I would respectfully urge you to consider carefully the implications of NC 42 for freedom of speech and the right to protest.
I support a woman’s right to choose. I also defend free speech and the right to protest, including for people I disagree with. For these reasons, although I oppose anti-abortion campaigners, I nevertheless support their right to express their point of view more liberally than would be permitted by NC 42.
Proposed by MP Rupa Huq, NC 42 laudably seeks to outlaw any anti-abortion protest that “impedes or threatens; or intimidates or harasses” clinic users. I agree that such behaviour should be unlawful.
However, NC 42 goes much further. Rupa wants to create a ”buffer zone” of 150 metres around abortion clinics, where any individual who “interferes with any person’s decision to access, provide, or facilitate the provision of abortion services” would be committing a serious criminal offence.
What constitutes interference is open to subjective interpretation.
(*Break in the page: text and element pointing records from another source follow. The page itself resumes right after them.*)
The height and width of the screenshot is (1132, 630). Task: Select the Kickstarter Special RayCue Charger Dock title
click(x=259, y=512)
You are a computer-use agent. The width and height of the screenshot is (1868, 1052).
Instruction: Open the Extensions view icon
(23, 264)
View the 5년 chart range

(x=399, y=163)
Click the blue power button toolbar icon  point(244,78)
So NC 42 spells out that it includes actions, or attempted actions, that seek to “influence”, “advise”, “inform” or express an “opinion” about abortion services. This is an extremely broad and sweeping limitation on the right to protest.
While it is reasonable to have some buffer zone around abortion clinics to protect vulnerable women from feeling under pressure, is it really necessary to stretch this exclusion area to 150 metres (the length of one and a half football pitches)? It seems a rather arbitrary distance and much further than is required to make women feel unhindered when attending clinics.
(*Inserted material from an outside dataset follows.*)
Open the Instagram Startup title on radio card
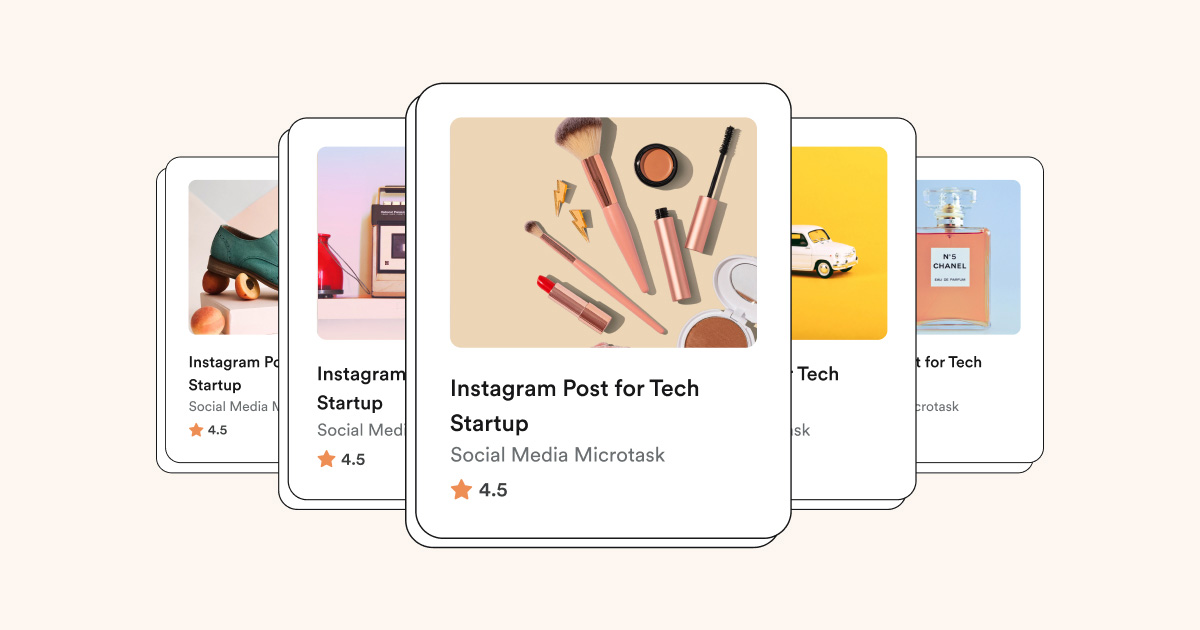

Section (3) (f) of NC 42 amendment is particularly far reaching. It criminalises a person within the buffer zone who “informs or attempts to inform about abortion services by any means, including, without limitation, graphic, physical, verbal or written means.” This would outlaw leaflets, placards, banners, prayers and the spoken word of any description. In other words, censorship.
This strikes me as a disproportionate and unjustifiable restriction on the right to free expression. The fact is that many anti-abortion protests are not held right outside clinics and are low-key vigils that pose no threat to any woman seeking a termination.
NC 42 is well intended. But the all-compassing nature of what it proposes risks having a bad outcome for civil liberties. Of course, Rupa Huq argues that anti-abortion activists will still be able to protest, just not within 150 metres of an abortion clinic. But isn’t this a bit like telling women’s rights campaigners that they can protest against sexist workplace discrimination but not outside the headquarters of the offending companies?
There have to be strong, compelling reasons to restrict freedom of expression. The supporters of NC42 have not proven that the constraints they propose on opponents of abortion are proportionate, necessary and justifiable.